EX-5.1 5 d604136dex51.htm EX-5.1 EX-5.1

Exhibit 5.1

Actavis plc

70 Sir John Rogerson’s Quay

Dublin 2

Ireland

 

Our Ref    Your Ref    1 October 2013
FBO/663174/3      

Dear Sirs

Legal Opinion regarding Form S-8 Registration Statement under the Securities Act of 1933 (as amended) of the United States in respect of Actavis plc

We act as Irish Counsel to Actavis plc (the “Company”), a public limited company organised under the laws of Ireland, in connection with the proposed registration by the Company of 10,810,045 ordinary shares of the Company, par value $0.0001 per share (the “Registered Shares”) pursuant to a Registration Statement on Form S-8 (the “Registration Statement”) to be filed by the Company under the Securities Act of 1933, as amended of the United States. 10,307,006 of the Registered Shares are being registered for issue under The 2013 Incentive Award Plan of Actavis plc (the “Actavis Plan”) and 503,039 of the Registered Shares are being registered for issue under the Warner Chilcott Equity Incentive Plan (the “Warner Chilcott Plan”) (together the “Plans”).

For the purpose of giving this Opinion, we have examined:

 

1. a copy of each of the Plans;

 

2. a copy of the Registration Statement;

 

3. a copy of the certificate of incorporation of the Company and a copy of the latest memorandum and articles of association of the Company;

 

4. a written resolution of the shareholders of the Company dated 30 September 2013, pursuant to which, among other matters the shareholders resolved that the Company approve and adopt the Actavis Plan (the “Shareholders’ Resolution”);

 

5. minutes of a meeting of the board of directors of the Company held on 29 September 2013, pursuant to which, among other matters, the directors resolved that the Company assume and adopt the Actavis Plan and the Warner Chilcott Plan (the “Board Resolution”), (together, the “Documents Examined”); and

 

6. a written resolution of the directors of the Company dated 30 September 2013 (the “Directors’ Written Resolution”).


We have not investigated the laws of any country other than Ireland and this Opinion is given only with respect to the laws of Ireland in effect at the date of this Opinion as applied by the Irish courts.

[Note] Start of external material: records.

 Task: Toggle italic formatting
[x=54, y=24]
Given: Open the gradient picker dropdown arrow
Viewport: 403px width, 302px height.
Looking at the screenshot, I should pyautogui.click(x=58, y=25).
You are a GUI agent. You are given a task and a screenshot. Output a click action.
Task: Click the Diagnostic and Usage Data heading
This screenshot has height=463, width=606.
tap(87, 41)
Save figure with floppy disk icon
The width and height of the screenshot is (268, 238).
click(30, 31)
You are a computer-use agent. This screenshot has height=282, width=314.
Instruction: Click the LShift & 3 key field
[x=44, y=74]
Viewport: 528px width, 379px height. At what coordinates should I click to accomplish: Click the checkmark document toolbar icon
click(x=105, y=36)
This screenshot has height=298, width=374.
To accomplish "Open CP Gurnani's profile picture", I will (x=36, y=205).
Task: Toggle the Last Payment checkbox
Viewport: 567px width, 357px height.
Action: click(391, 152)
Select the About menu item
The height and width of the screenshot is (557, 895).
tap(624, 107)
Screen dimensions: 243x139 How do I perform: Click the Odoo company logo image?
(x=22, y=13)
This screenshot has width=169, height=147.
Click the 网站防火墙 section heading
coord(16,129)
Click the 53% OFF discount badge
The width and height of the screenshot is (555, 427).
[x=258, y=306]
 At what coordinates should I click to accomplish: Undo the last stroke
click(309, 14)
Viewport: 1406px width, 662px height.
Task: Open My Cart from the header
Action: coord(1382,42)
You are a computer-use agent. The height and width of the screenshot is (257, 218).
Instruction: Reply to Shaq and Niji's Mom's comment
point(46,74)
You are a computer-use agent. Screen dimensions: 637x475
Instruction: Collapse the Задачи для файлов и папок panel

We have assumed, without enquiry, that there is nothing in the laws of any other jurisdiction which would, or might, affect the opinions as stated herein, including but not limited to, the internal laws of New Jersey (in the case of the Actavis Plan) and the laws of the State of New York (in the case of the Warner Chilcott Plan). This Opinion shall be construed in accordance with, and governed by, the laws of Ireland. We express no opinion on any matters of taxation or the taxation laws of any jurisdiction, including Ireland. This Opinion speaks as of its date and we assume no obligation to update the opinions set forth in this Opinion.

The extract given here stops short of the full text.